Practical LearningPractical Learning: Declaring Unsigned Variables

  1. To use unsigned variables, change the file as follows:
     
    using namespace System;
    
    int main()
    {
        Byte stories = 2;
        unsigned bedrooms = 5;
        unsigned yearBuilt = 1962;
    
        Console::WriteLine("=//=  Altair Realty  =//=");
        Console::WriteLine("-=- Properties Inventory -=-");
        Console::WriteLine("Property:");
        Console::Write("Stories:    ");
        Console::WriteLine(stories);
        Console::Write("Bedrooms:   ");
        Console::WriteLine(bedrooms);
        Console::Write("Year Built: ");
        Console::WriteLine(yearBuilt);
        
        return 0;
    }
  2. Execute the project to see the result:
     
    =//=  Altair Realty  =//=
    -=- Properties Inventory -=-
    Property:
    Stories:  2
    Bedrooms: 5
  3. Close the DOS window

Long Integers

While the int and the Int32 data types can hold significantly large numbers, you may still need a variable that can hold very large numbers. Such a variable can be declared using the long data type. Such a variable can hold a number that ranges from -9,223,372,036,854,775,808 to 9,223,372,036,854,775,807. Based on this, it is important to note that a long variable can hold a short, an int, an Int16 or an Int32 variable but, unlike the int and the Int32 that are more commonly used, the long is more appropriate if you know that the variable will really need to carry very large numbers. Otherwise, the long can use significant memory.

Here is an example:

using namespace System;

int main()
{
	long Number = 46082;

	Console::WriteLine(Number);

	return 0;
}

This would produce:

46082
Press any key to continue

When declaring a variable as long, it can hold either positive or negative numbers.

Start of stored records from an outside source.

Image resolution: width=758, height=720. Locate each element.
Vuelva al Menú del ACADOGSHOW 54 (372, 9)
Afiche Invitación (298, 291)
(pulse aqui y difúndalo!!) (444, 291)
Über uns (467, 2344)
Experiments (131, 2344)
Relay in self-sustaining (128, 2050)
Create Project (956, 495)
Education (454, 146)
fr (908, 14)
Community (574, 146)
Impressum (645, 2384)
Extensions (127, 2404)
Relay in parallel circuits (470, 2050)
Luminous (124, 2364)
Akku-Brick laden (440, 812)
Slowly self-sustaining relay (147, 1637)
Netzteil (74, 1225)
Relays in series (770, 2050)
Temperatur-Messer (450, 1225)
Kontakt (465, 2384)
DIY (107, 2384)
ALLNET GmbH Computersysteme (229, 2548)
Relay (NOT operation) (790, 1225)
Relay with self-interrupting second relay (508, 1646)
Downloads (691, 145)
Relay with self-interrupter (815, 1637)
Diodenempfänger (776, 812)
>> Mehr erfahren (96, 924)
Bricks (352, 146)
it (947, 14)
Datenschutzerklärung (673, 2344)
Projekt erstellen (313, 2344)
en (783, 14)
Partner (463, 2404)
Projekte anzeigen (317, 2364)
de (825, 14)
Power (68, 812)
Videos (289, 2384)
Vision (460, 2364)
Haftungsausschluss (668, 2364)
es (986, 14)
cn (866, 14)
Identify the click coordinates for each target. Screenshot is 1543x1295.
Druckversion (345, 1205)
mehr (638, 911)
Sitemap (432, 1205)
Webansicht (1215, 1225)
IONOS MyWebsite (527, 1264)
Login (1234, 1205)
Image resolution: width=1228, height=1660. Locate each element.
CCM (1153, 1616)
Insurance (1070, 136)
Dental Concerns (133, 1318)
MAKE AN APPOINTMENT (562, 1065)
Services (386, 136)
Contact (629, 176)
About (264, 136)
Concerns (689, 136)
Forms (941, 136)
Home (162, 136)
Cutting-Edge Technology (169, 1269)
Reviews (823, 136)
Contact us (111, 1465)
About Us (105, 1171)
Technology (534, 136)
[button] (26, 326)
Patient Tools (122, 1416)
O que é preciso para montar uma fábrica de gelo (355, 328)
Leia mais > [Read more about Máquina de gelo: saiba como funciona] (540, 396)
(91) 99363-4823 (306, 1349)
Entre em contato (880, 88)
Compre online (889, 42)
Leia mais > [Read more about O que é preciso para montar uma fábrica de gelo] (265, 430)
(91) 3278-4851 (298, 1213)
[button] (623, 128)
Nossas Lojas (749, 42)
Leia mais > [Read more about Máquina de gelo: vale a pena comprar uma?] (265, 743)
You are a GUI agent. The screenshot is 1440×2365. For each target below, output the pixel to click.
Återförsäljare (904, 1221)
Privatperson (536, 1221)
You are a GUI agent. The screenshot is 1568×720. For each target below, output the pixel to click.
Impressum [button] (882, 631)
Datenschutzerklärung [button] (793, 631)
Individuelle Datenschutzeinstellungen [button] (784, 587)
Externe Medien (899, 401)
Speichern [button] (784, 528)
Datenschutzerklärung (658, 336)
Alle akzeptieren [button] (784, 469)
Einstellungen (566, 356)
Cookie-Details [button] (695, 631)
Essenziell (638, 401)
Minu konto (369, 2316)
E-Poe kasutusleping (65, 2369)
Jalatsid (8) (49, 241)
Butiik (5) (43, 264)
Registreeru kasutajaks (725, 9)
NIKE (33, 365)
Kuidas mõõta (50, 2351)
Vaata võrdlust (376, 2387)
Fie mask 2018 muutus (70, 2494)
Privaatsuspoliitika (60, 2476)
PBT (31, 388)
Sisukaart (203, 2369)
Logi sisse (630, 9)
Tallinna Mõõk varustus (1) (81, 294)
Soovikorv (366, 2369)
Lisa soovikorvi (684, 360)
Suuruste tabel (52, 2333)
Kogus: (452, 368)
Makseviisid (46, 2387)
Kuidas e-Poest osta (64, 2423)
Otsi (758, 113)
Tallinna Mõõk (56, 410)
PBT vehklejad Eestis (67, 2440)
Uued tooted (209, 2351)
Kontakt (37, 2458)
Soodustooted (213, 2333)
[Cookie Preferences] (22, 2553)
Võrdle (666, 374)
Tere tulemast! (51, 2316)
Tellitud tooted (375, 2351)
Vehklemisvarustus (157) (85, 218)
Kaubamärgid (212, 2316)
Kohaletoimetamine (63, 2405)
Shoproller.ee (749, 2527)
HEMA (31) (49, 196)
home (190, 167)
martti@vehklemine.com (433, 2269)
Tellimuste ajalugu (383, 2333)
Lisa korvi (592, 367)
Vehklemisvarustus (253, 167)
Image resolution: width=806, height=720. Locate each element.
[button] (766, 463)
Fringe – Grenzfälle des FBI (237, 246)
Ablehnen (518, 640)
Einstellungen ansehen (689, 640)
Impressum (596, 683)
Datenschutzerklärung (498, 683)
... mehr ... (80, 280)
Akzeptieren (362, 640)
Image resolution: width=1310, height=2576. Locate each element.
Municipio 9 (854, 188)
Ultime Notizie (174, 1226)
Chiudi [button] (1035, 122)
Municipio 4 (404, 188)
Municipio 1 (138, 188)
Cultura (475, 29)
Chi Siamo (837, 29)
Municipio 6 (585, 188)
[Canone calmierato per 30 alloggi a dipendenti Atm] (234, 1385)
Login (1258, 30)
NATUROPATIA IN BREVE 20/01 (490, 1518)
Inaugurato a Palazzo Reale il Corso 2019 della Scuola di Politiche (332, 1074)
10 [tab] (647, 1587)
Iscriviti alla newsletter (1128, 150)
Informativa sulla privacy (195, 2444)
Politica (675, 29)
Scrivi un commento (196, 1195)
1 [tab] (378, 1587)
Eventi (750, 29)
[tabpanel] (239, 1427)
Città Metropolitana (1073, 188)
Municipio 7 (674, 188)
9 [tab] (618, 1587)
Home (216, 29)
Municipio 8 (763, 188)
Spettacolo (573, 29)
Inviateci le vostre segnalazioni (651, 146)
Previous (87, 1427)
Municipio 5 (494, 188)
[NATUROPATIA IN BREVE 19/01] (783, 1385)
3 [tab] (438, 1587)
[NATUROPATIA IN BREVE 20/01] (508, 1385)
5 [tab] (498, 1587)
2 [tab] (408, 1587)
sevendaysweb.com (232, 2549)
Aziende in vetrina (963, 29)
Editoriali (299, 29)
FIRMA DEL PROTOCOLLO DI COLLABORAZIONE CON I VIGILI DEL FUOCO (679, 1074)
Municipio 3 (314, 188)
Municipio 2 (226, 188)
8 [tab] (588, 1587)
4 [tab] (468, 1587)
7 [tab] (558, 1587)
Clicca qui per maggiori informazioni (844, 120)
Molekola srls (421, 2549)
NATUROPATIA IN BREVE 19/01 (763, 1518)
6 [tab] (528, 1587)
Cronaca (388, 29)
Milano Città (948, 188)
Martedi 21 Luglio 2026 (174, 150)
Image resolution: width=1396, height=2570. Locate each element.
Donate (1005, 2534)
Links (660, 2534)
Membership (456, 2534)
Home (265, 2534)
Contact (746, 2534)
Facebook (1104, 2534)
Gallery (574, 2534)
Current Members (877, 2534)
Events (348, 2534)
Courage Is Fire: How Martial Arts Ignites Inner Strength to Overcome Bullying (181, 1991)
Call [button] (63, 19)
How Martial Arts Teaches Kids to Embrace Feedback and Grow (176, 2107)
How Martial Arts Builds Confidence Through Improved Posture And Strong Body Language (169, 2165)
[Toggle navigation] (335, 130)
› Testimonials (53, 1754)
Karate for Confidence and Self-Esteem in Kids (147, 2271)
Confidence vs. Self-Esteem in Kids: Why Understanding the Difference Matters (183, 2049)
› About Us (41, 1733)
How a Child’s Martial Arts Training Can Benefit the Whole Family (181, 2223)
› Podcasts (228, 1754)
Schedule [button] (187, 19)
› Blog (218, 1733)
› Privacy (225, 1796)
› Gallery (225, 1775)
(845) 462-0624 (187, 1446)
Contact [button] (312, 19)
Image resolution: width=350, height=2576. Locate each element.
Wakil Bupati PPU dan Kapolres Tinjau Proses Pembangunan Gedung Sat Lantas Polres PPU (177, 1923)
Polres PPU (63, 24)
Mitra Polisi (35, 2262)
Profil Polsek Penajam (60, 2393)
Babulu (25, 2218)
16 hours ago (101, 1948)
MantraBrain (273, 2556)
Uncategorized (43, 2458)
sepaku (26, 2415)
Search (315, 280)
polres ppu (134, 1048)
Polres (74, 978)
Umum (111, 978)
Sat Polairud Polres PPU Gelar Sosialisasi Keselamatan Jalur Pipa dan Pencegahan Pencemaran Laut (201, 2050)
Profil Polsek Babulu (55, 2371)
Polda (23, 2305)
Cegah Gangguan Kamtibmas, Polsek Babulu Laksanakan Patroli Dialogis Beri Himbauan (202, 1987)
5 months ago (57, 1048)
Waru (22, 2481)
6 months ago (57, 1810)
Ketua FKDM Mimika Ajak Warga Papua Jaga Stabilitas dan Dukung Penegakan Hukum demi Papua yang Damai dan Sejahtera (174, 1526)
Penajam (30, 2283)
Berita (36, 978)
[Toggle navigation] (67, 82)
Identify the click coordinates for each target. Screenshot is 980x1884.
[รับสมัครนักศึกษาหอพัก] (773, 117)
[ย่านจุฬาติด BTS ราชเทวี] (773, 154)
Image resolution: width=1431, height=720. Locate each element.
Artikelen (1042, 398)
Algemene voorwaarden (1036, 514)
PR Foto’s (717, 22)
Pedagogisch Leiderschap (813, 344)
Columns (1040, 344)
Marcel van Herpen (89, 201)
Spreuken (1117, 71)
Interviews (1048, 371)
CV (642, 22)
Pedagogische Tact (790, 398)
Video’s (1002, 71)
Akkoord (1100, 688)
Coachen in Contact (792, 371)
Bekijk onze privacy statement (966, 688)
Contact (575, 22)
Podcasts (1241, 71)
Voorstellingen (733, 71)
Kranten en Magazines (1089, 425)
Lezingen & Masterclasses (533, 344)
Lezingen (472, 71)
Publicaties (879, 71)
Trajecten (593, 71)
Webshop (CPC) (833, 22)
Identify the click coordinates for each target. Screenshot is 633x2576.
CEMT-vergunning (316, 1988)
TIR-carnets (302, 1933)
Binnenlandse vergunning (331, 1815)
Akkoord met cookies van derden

You can still enforce this by declaring the variable as signed long.

 

Practical LearningPractical Learning: Declaring Long Integers

  1. To declare a long variable, change the file as follows:
     
    using namespace System;
    
    int main()
    {
        long propertyNumber = 490724;
        Byte stories = 2;
        unsigned bedrooms = 5;
        unsigned yearBuilt = 1962;
    
        Console::WriteLine("=//=  Altair Realty  =//=");
        Console::WriteLine("-=- Properties Inventory -=-");
        Console::Write("Property #: ");
        Console::WriteLine(propertyNumber);
        Console::Write("Stories:    ");
        Console::WriteLine(stories);
        Console::Write("Bedrooms:   ");
        Console::WriteLine(bedrooms);
        Console::Write("Year Built: ");
        Console::WriteLine(yearBuilt);
        
        return 0;
    }
  2. Execute the project to see the result:
     
    =//=  Altair Realty  =//=
    -=- Properties Inventory -=-
    Property #: 490724
    Stories:    2
    Bedrooms:   5
    Year Built: 1962
    Press any key to continue . . .
  3. Close the DOS window

Initializing an Integral Variable

After declaring an integer variable, you can initialize it with an appropriate value. As far as the value is concerned, you have two main alternatives. You can initialize an integral variable with a decimal value as we have done so far. Alternatively, you can initialize an integral variable with a hexadecimal value.